**Brief**
In the entries below, find each line with the string "dropdown" and copy it.

Screenshot grounding data:
Segment Open

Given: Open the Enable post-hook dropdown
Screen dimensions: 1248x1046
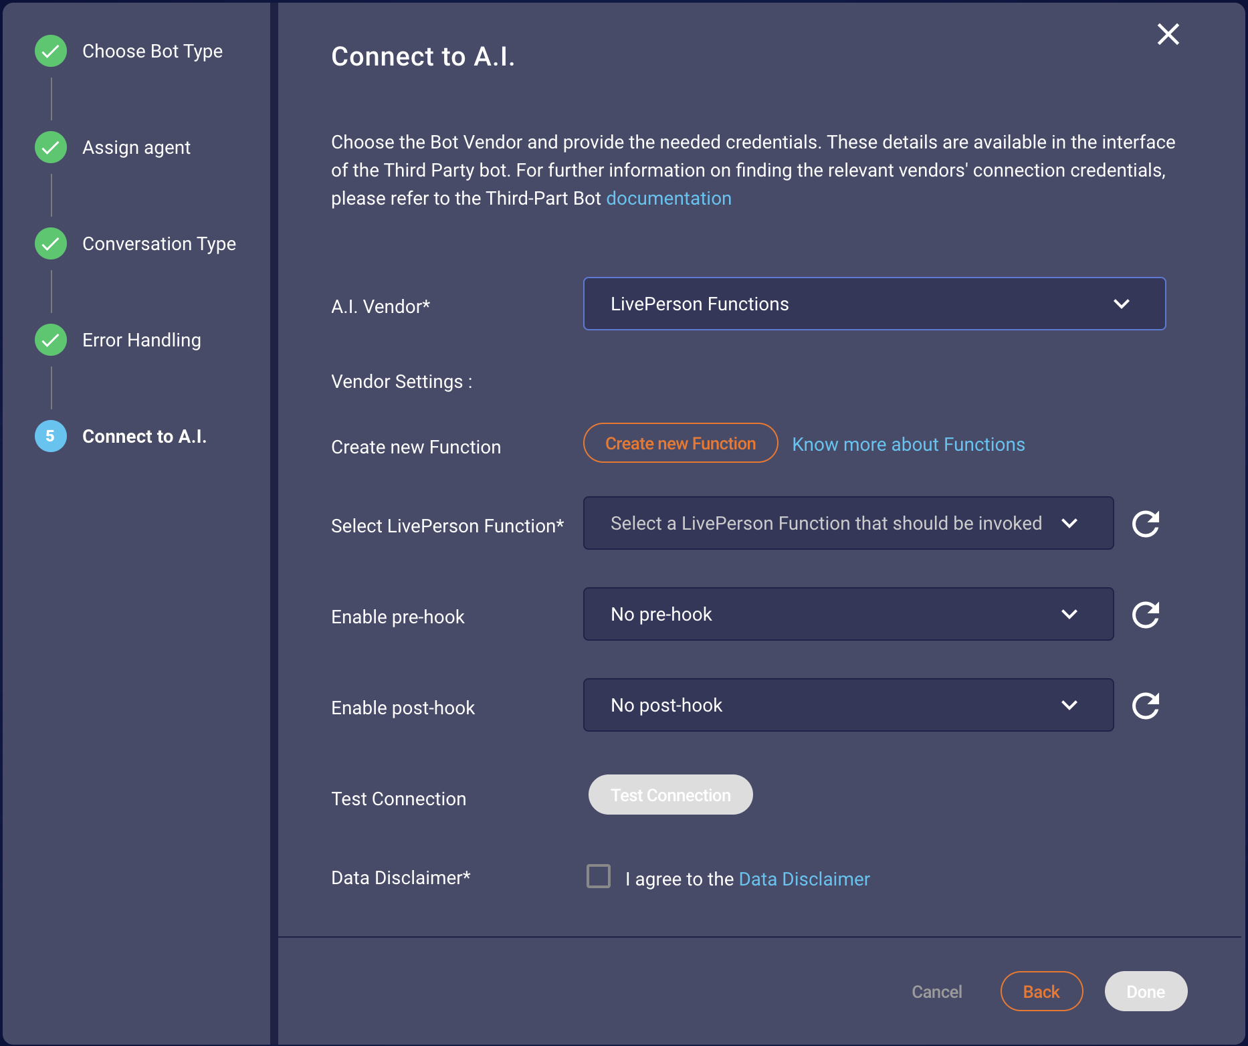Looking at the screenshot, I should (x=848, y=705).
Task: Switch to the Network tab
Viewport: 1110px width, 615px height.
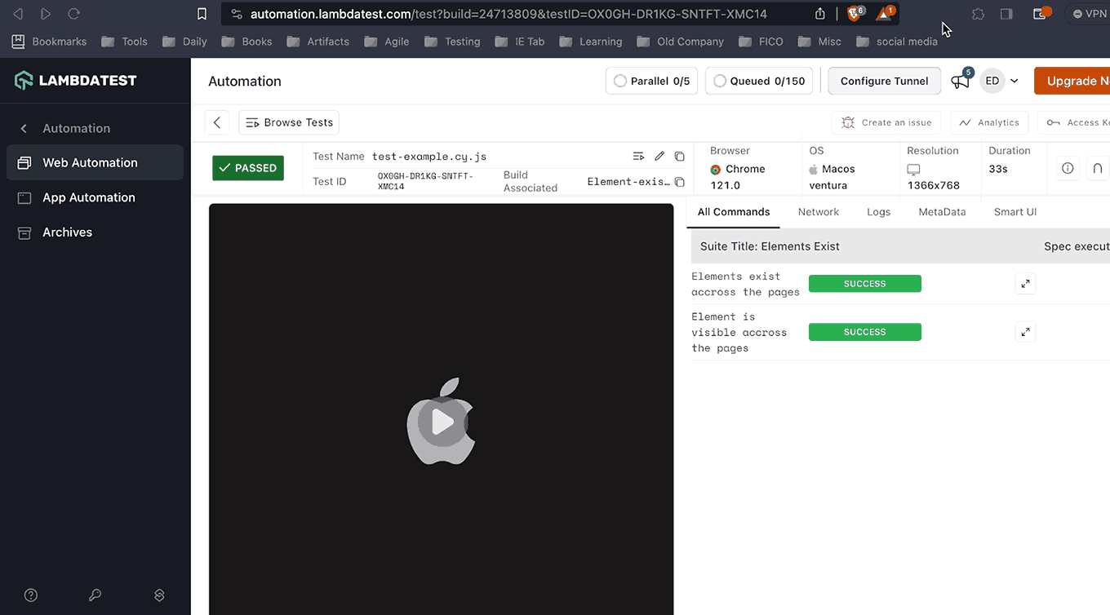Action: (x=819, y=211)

Segment Closed
Segment Open

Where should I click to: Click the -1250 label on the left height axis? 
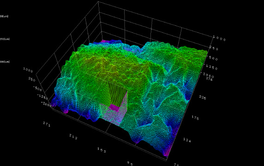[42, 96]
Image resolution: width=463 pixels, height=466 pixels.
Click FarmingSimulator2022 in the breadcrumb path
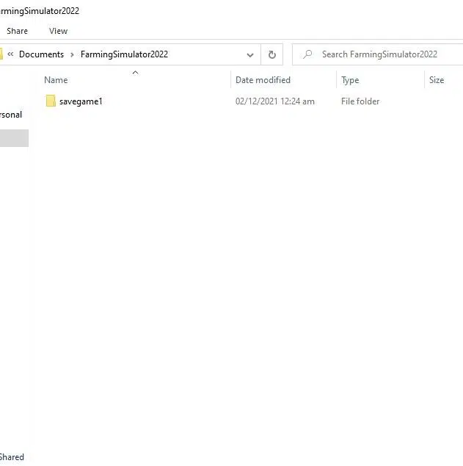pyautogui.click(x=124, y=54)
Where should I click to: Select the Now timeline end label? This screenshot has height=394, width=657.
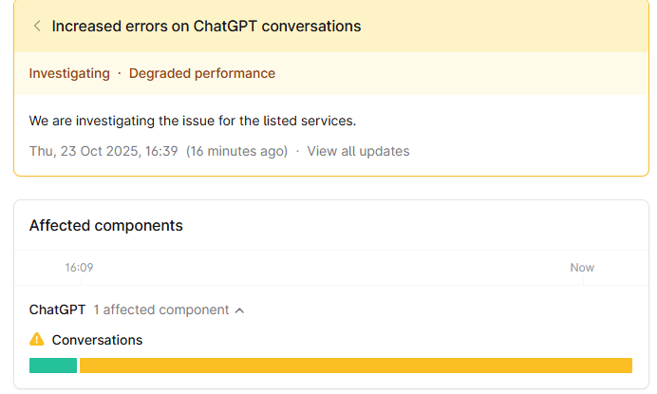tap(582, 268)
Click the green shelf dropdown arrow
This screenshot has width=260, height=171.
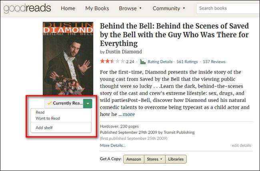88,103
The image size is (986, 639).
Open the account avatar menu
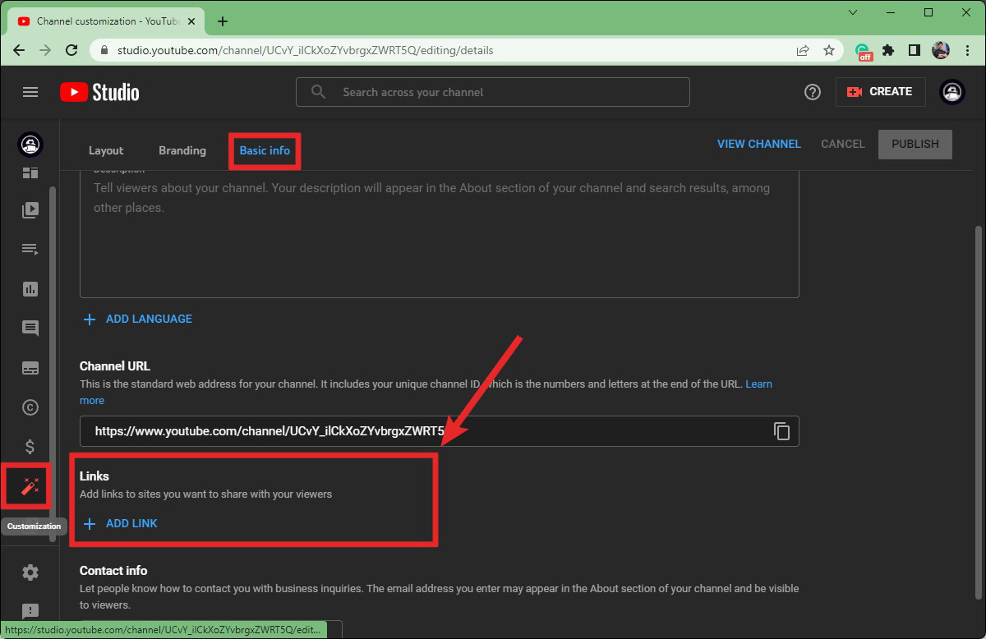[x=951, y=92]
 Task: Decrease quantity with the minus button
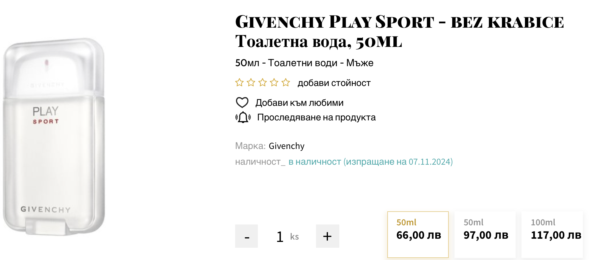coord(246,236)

Segment Closed

**Finished exercise**
Given: Open the Enable post-hook dropdown
Click the green shelf dropdown arrow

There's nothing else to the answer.